Mais c'est que nombre de pénitentes avaient des tas de choses à dire, alors qu'à mon avis, elles se sont confessées non seulement samedi, mais aussi lundi et mardi, elles sont fourrées à l'église beaucoup plus souvent que moi, et je me demande vraiment de quoi elles ont pu avoir le temps de se rendre coupables pour s'étendre si longuement sur la question. Liéna, la femme de Sacha du café, m'a dit qu'à son avis, elles étaient victimes de certains livres pieux dont la lecture donne à beaucoup envie de partir en courant sans se retourner et que le père Valentin bannit de la librairie de sa paroisse. 

Après la communion, procession dans un air doux, frais, un peu humide, et le père Alexis, comme tous les prêtres, se faisait une joie gamine de nous asperger d'eau bénite avec une générosité russe. Un patriote un brin obsessionnel m'aborde avec un grand sourire, et me déclare que si je veux vivre parmi les Russes, il me faut tout faire pour leur ressembler, ou alors ce sont les Russes qui doivent s'efforcer de s'adapter à moi?

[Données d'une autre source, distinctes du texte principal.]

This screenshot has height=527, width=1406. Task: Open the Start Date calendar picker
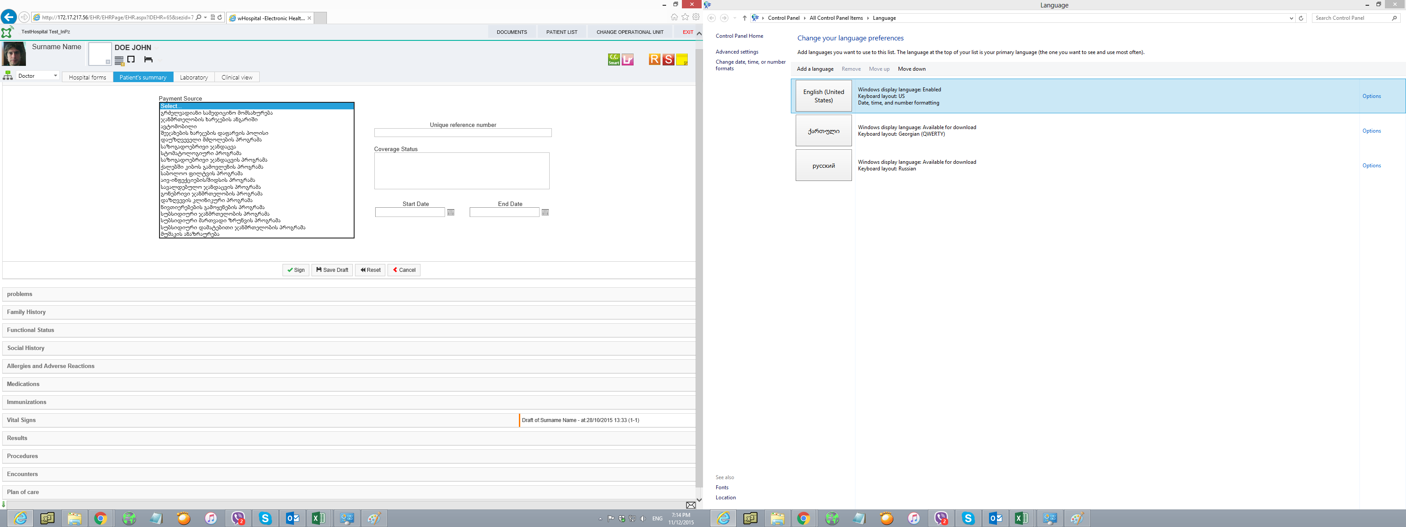(451, 212)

Auparavant, il m'avait dit un jour que je "n'avais pas encore l'air d'une vraie grand-mère russe". Je crois qu'il veut dire par là que je suis habillée avec des vêtements pas trop mal coupés qui vont bien ensemble, et si j'étais une vraie babouchka russe, je porterais n'importe quelles nippes moches et avachies au dessus de chaussettes qui plissent et de godillots informes, ce qui n'est pas près d'arriver, du moins tant que je suis saine d'esprit. J'ai raconté ensuite cela à Liéna du café, qui a trente cinq ans, et arborait aujourd'hui une jupe longue rouge et un foulard rouge, parce que c'est la couleur de Pâques. "Eh bien, me  répond-elle, à moi, il a dit que j'avais un style beaucoup trop provocant pour l'église et que je n'y étais pas à ma place!" Et cela avec le même sourire affectueux. Dans le cas de Liéna, dont la tenue était très correcte, je crois que c'est son évidente joie de vivre et sa spontanéité enfantine qui ont du déclencher cette réflexion. 

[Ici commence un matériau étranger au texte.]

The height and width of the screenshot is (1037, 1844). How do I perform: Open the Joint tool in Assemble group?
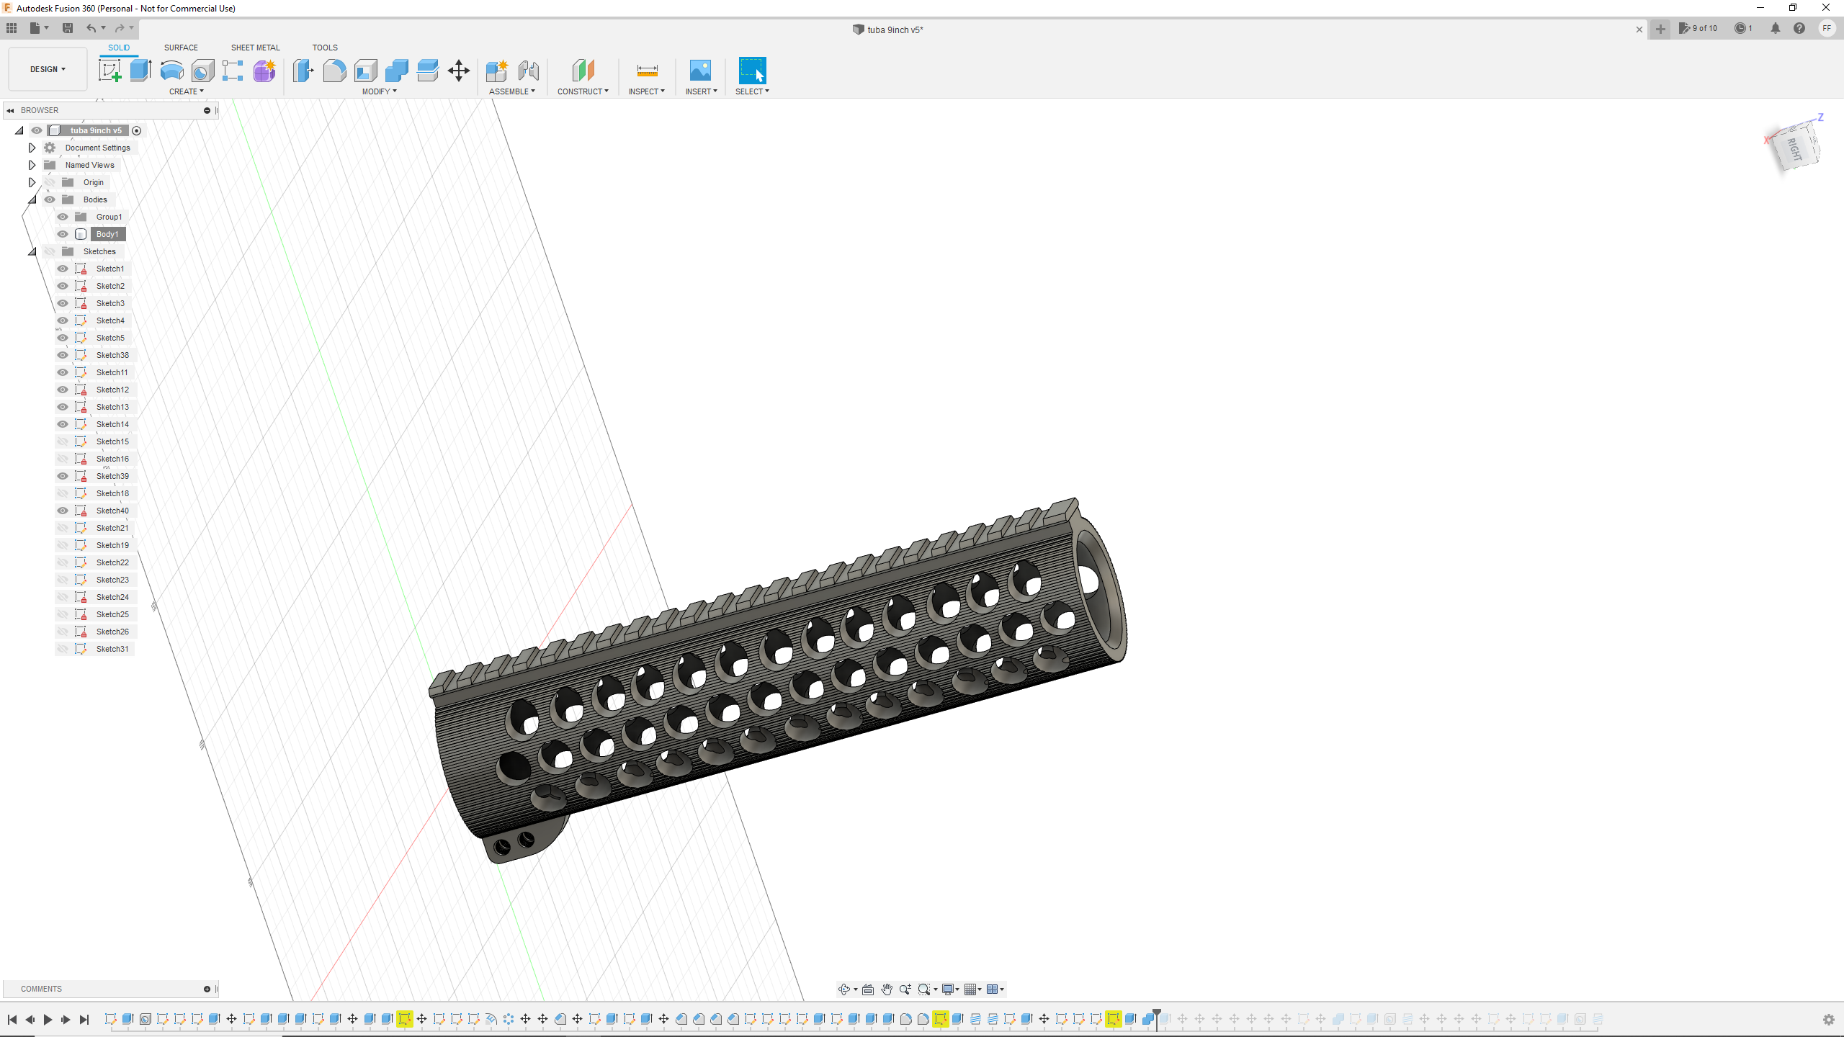529,71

En général, ce sont plutôt des vieilles qui jouent les redresseurs de torts dans les églises, mais dans la nôtre, c'est un bonhomme, d'ailleurs pas spécialement vieux, une petite cinquantaine. Je n'en suis pas outre mesure traumatisée, mais ce genre d'interventions peut faire fuir la personne qui tente timidement de venir prier un peu ou mettre un cierge...  Personnellement, je déteste qu'on me fasse la leçon, quand on n'est pas habilité à le faire. Pour les conseils spirituels, je m'adresse au père Valentin ou, à défaut, au clergé local. Mais en ce qui concerne mon look de grand-mère, cela ne relève même pas de la spiritualité, juste des obessions bizarres d'un drôle de paroissien.

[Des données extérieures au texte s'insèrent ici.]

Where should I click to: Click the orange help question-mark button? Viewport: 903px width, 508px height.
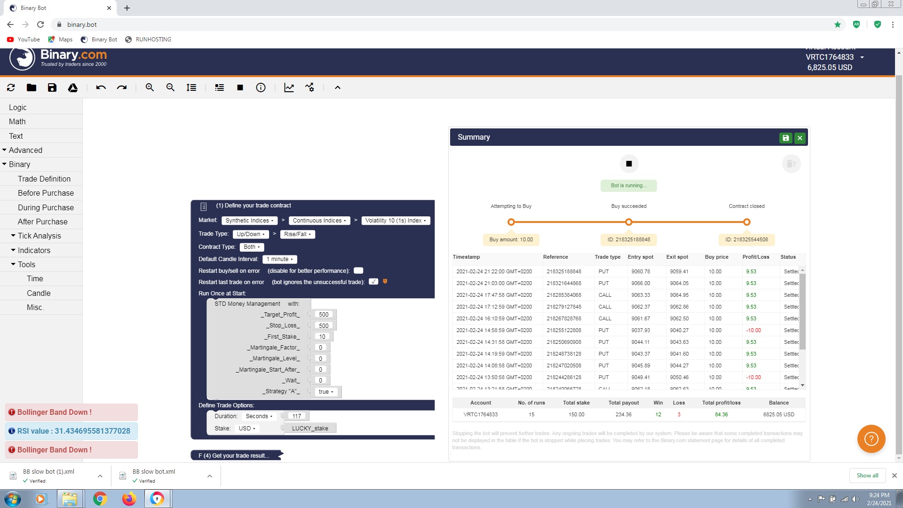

A part mon foulard français et mon bonnet chinois, tout ce que j'avais sur le dos était irréprochablement russe, acheté sur Ozon! 

Le père Alexis a fait, comme d'habitude, un sermon intelligent et profond. Il nous a dit que tous les offices de la Semaine lumineuse se ressemblaient car en fait, pour nous faire appréhender l'éternité, ils ne constituaient qu'un seul jour, et que pour cette raison, si nous avions communié la nuit de Pâques, nous pouvions le faire chaque matin sans nous confesser ni jeûner.






 Pour ceux qui m'ont demandé de parler de Victor Orban, voici une analyse qui me paraît intéressante et lucide :

 https://www.facebook.com/reel/968628052324151

Il semblerait pourtant que la clique ait mal calculé son coup et que le poulain ne soit pas aussi malléable que prévu.